3. The application according to claim 2, characterized in that, Histatin-1 peptide repairs the myelin sheath structure of the sciatic nerve.
4. The application according to claim 1, characterized in that, The Histolin-1 peptide promotes the expression of neural differentiation indicators; these indicators include one or more of neuron-like morphological changes, protein markers such as β-III tubulin, microtubule-associated protein 2, and neurofilament proteins.
5. The application according to claim 1, characterized in that, The Histolin-1 peptide promotes the recovery of functional indicators after sciatic nerve injury, including one or both of the sciatic nerve function index and the wet weight ratio of the sciatic nerve target muscle.
6. The application according to claim 1, characterized in that, The Histolin-1 peptide promotes the recovery of histological indicators after sciatic nerve injury, including one or more of the following: sciatic nerve morphology, myelin sheath structure and morphology, and nerve repair markers.

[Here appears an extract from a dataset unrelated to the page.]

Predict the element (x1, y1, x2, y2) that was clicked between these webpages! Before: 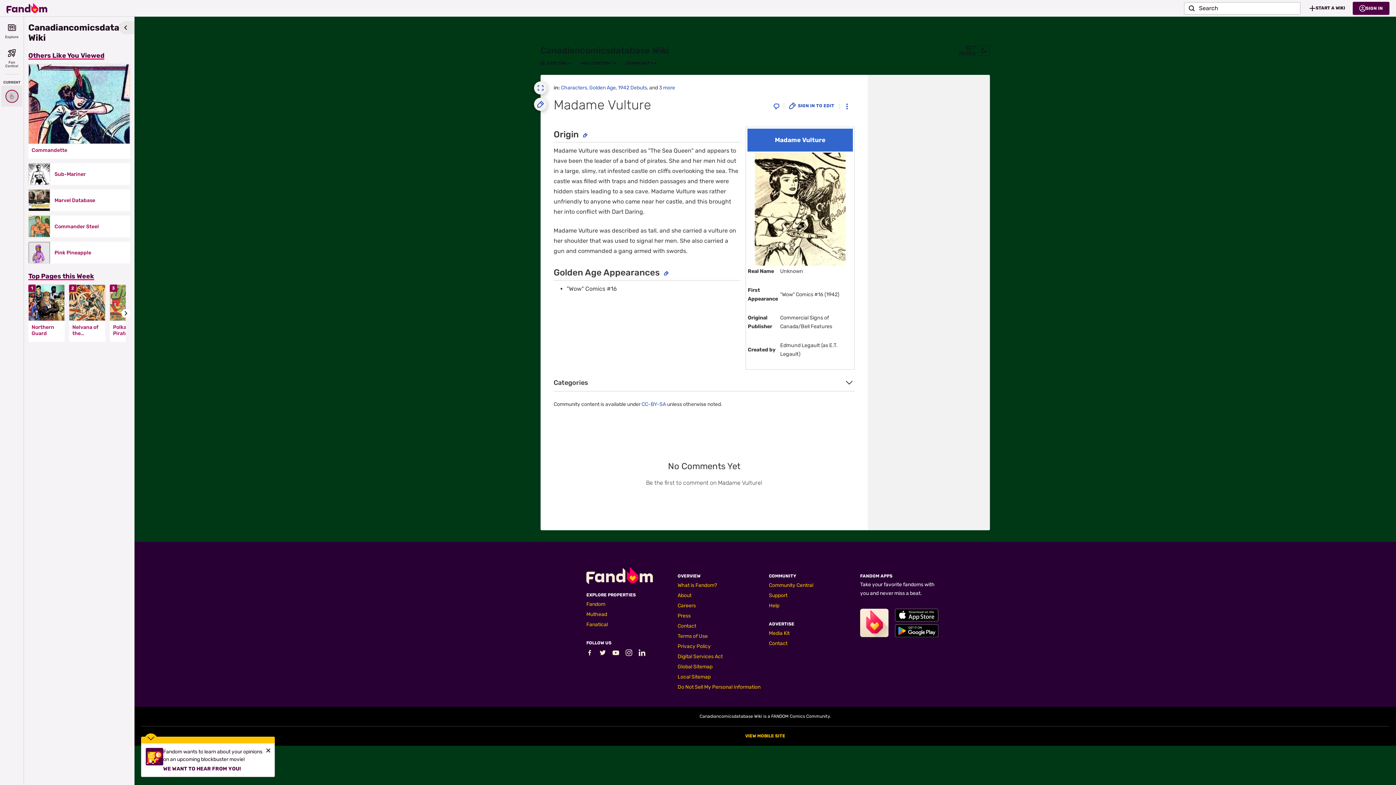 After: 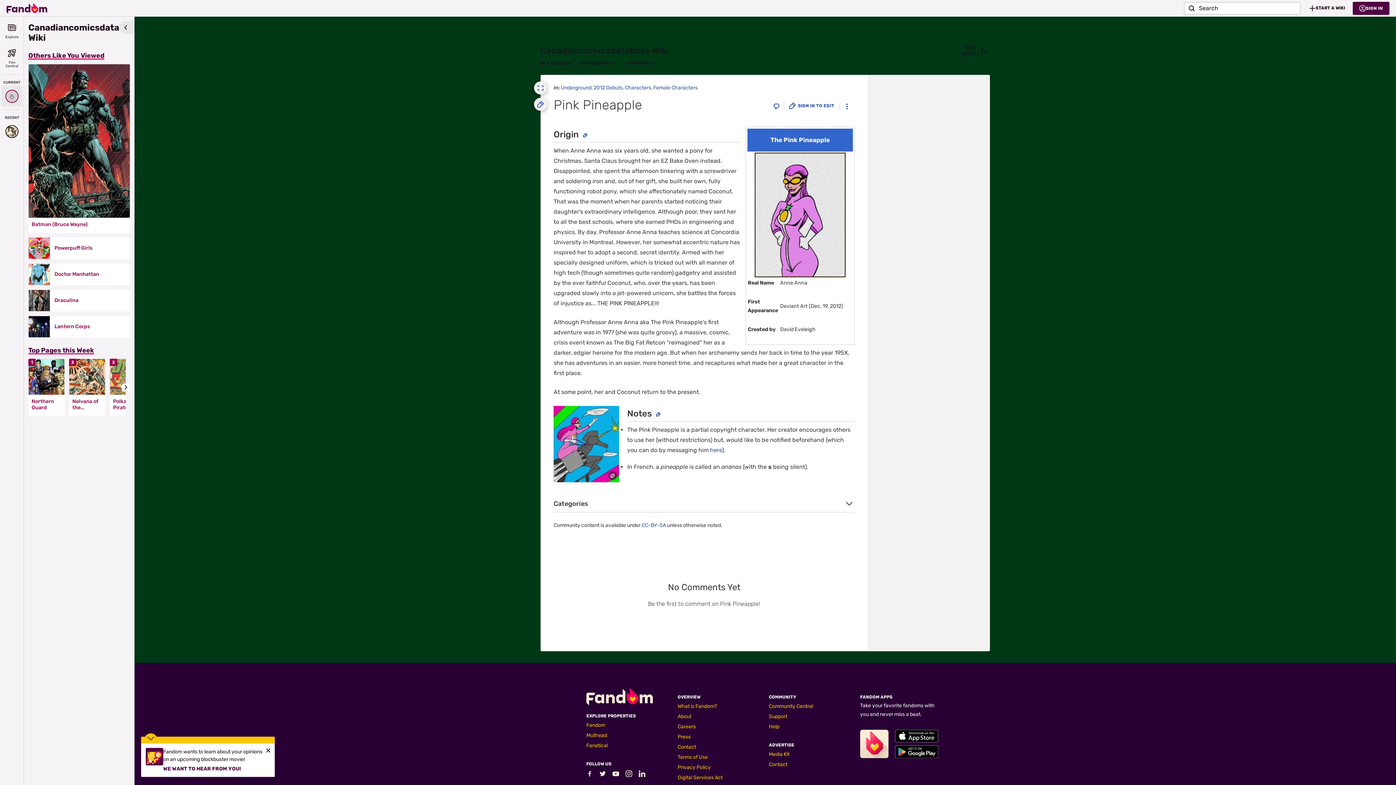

7. The application of Histolin-1 peptide in the preparation of agents that promote the recovery of nerve myelin sheath structure, wherein the amino acid sequence of Histolin-1 peptide is shown in SEQ ID NO.
1.
8. A method for promoting the recovery of nerve myelin sheath structure in vitro, characterized in that, The method includes: treating in vitro cultured damaged nerve cells or tissues with Histolin-1 peptide in a laboratory environment; the amino acid sequence of the Histolin-1 peptide is shown in SEQ ID NO.1.